Asking the lobbies to ensure that no unethical promotion of pharma products is
done during conferences, it said companies must adhere to the Universal Code
of Pharmaceutical Marketing Practices (UCPMP) during the upcoming annual
conferences of Indian Psychiatric Society, which are to be held in Kolkata and
Visakhapatnam.
The UCPMP is being voluntarily adopted by pharmaceutical companies since
2015. However, concerns over pharmaceutical companies offering gifts to
influence medical professionals have erupted from time to time.
A recent study by non-governmental organisation (NGO) Sathi (Support for
Advocacy and Training to Health Initiatives) claimed that “promotional
practices of the pharmaceutical industry and implementation of status of related
regulatory codes in India lacked credibility”. It said medical representatives had
disclosed widespread use of bribes, including foreign trips, microwave ovens,
expensive smartphones, jewellery and even women, by pharmaceutical
companies.
Simultaneously, another NGO blamed a well-known Swiss drug maker for
providing inducements in the form of honorariums for participation in
conferences, travel assistance, accommodation and food expenses, all of which
are strictly prohibited under the UCPMP as well as the Indian Medical Council
(Professional conduct, Etiquette and Ethics), Regulations 2002. A complaint in
this regard was sent to the DoP.
The DoP has been dragging its feet on the draft legislation, aimed at increasing
transparency in financial relationships between healthcare providers and
pharmaceutical manufacturers as well as deterring unethical practices, since
2016.

Conclusion and Policy Recommendation


Thereis a necessity of restructuring the pharmaceutical industry. Encouraging
and protecting monopolistic pricing fails to promote innovation. Instead,
policies such as patent laws discourage research and allow companies to earn
massive profits while patients are forced to bear excessive costs for essential
drugs.
From a deontological perspective, pharmaceutical firms have a moral obligation
to provide fairly priced drugs lest they use their consumers as a means to a
profit rather than prioritizing fair access to medication.

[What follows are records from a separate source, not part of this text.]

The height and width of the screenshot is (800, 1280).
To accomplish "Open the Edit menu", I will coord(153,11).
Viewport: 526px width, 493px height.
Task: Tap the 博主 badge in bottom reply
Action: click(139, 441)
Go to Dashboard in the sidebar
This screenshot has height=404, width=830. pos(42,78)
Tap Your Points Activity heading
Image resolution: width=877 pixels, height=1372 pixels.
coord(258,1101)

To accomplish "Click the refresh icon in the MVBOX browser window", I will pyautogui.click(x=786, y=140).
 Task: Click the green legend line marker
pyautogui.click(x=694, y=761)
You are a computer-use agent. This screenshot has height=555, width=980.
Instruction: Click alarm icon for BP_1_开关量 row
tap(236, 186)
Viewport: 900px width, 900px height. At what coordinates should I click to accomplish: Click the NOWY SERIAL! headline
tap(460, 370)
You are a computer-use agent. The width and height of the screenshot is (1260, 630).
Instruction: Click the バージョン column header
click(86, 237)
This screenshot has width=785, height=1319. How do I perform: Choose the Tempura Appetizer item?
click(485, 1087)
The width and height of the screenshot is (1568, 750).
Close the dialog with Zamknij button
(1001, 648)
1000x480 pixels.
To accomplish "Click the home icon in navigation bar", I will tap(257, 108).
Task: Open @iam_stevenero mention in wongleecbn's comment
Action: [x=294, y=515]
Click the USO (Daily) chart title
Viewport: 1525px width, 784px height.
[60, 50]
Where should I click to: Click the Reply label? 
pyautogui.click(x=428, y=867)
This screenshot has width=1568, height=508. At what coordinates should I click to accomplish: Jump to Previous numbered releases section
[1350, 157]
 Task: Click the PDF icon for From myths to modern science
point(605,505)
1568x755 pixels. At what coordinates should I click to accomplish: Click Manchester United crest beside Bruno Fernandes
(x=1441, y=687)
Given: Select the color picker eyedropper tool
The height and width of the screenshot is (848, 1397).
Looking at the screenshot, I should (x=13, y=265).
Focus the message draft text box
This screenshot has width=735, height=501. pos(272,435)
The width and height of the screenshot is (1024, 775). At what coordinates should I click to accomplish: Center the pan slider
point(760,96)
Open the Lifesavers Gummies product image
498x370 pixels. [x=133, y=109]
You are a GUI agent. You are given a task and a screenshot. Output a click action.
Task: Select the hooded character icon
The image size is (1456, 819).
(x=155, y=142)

The central problem with the pharmaceutical industry is its lack of competition,
a characteristic protected by current drug patent laws. The potential to profit
that arises from the monopolistic protection of new drugs incentivizes
companies to raise prices to obscene levels, preventing patients from accessing
the medication they need to survive. This perverse incentive fails to promote
research and innovation, and instead increases healthcare costs and government
spending, while drug companies profit.

Implementing the policies should be the first steps towards fair pricing of drugs.
The consequences of the current system extend beyond limited access to
healthcare. The current scheme also places financial burdens on people
requiring medicines, government, and ultimately, taxpayers. Until
pharmaceutical companies embrace their moral duty to provide drugs as an end
(public good) rather than as a means (to profit), there will be a need for
government intervention.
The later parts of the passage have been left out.